**BRIEF:** Write the listing out again exactly as it stands, with no images.

**DATASET EXCERPTS:**
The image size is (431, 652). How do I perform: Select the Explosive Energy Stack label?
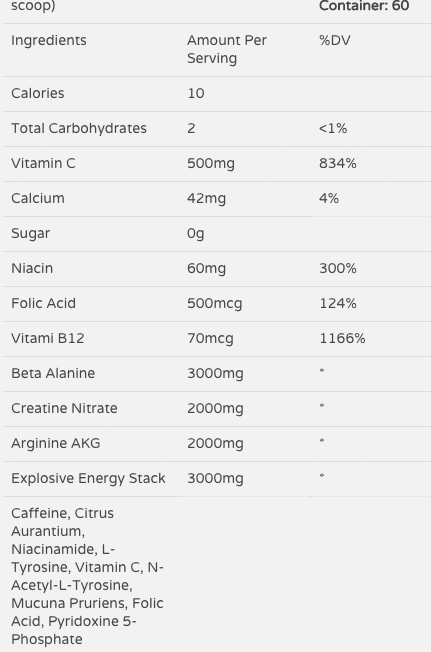click(88, 478)
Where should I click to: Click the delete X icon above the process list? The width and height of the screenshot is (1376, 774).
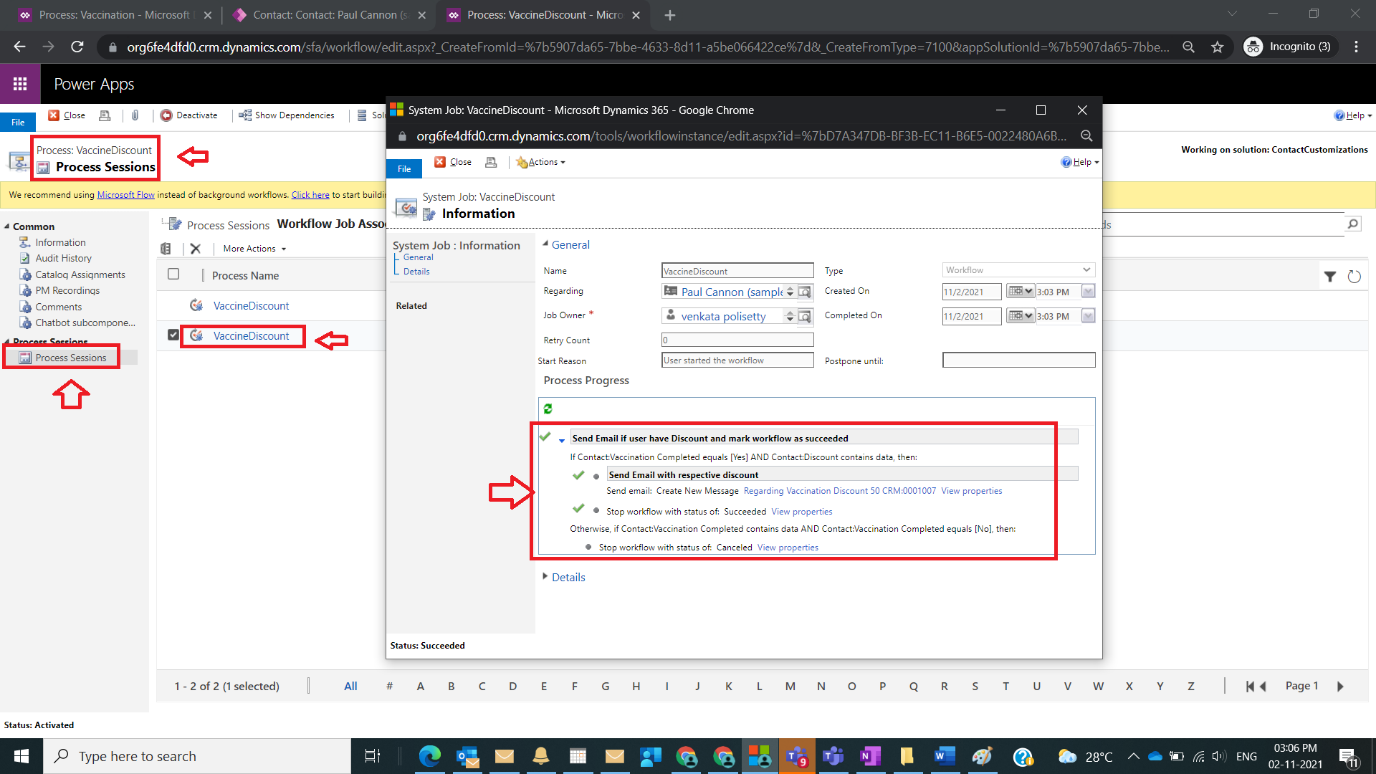[x=196, y=248]
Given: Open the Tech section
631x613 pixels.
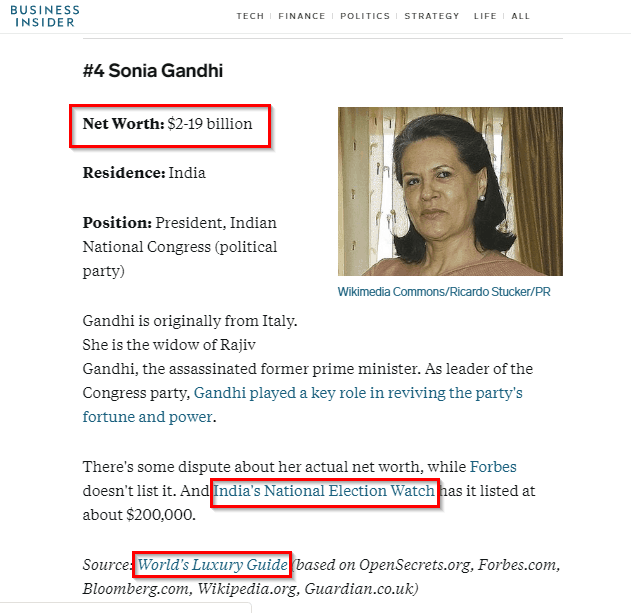Looking at the screenshot, I should [x=250, y=16].
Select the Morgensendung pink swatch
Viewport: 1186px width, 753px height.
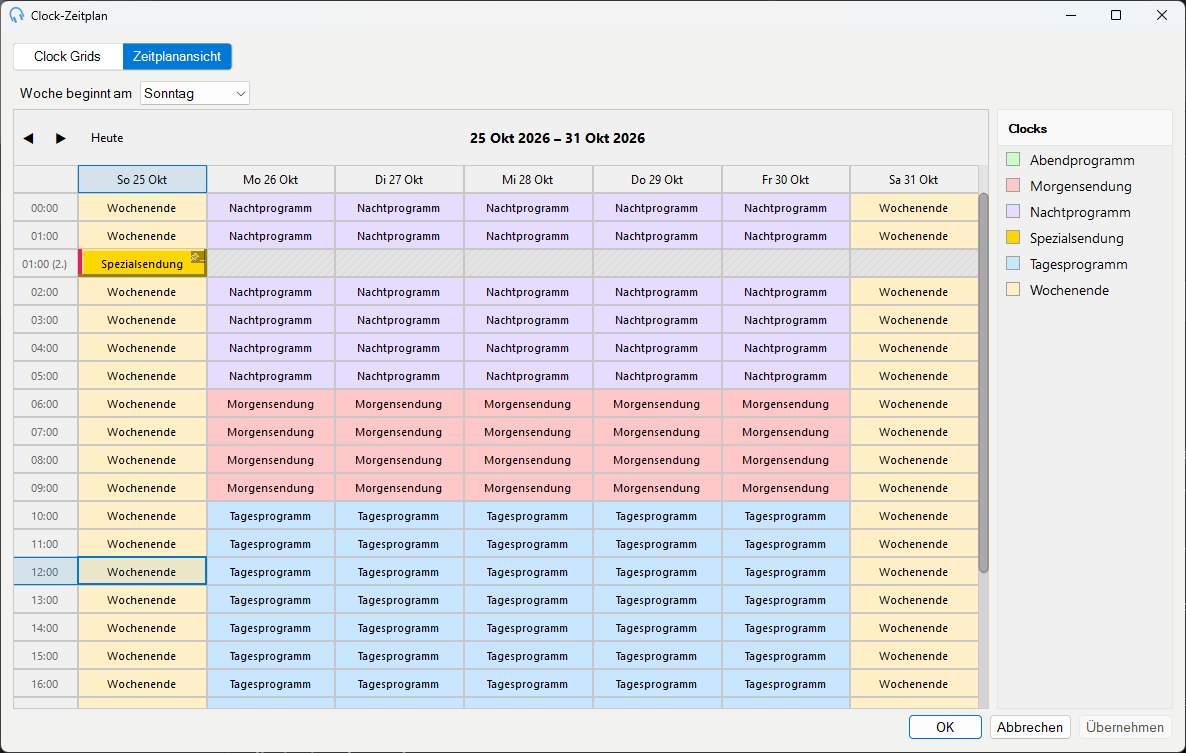(1014, 185)
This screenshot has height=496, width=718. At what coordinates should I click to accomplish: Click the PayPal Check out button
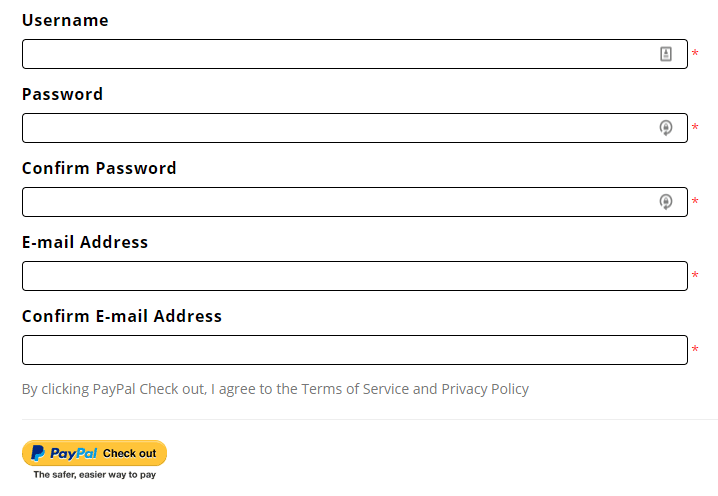94,453
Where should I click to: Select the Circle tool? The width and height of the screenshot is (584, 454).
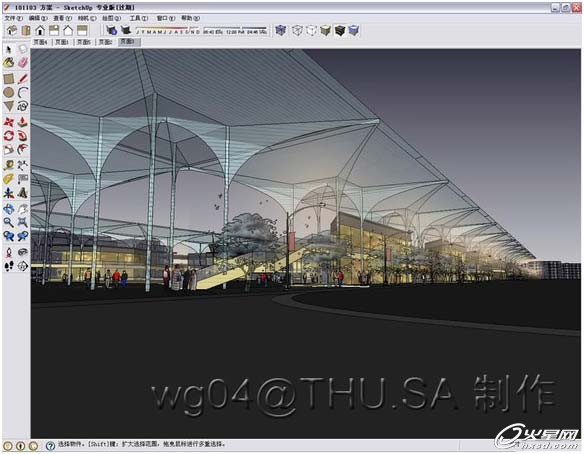point(9,92)
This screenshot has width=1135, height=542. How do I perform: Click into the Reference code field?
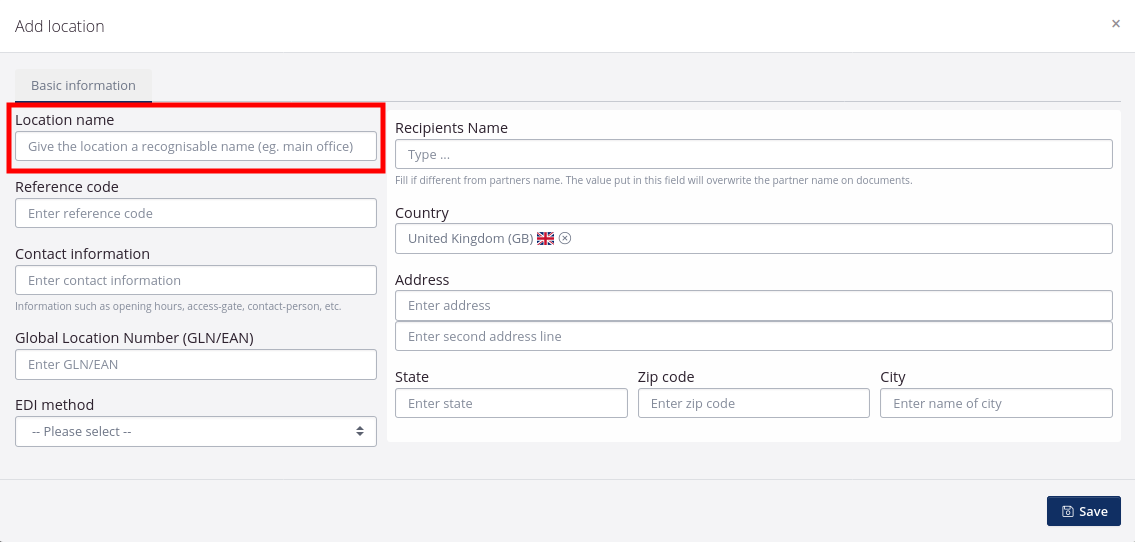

**SOLVED PROBLEM:**
The image size is (431, 652). How do I perform: Select the Explosive Energy Stack label?
click(88, 478)
Where should I click to: Click the delete X icon above the process list? The width and height of the screenshot is (1376, 774).
[x=196, y=248]
Given: Open the Tech section
631x613 pixels.
Looking at the screenshot, I should [x=250, y=16].
Select the Morgensendung pink swatch
Viewport: 1186px width, 753px height.
(1014, 185)
This screenshot has height=496, width=718. At what coordinates should I click to accomplish: Click the PayPal Check out button
94,453
Where should I click to: Select the Circle tool? The width and height of the screenshot is (584, 454).
point(9,92)
This screenshot has width=1135, height=542. How do I perform: Click into the Reference code field?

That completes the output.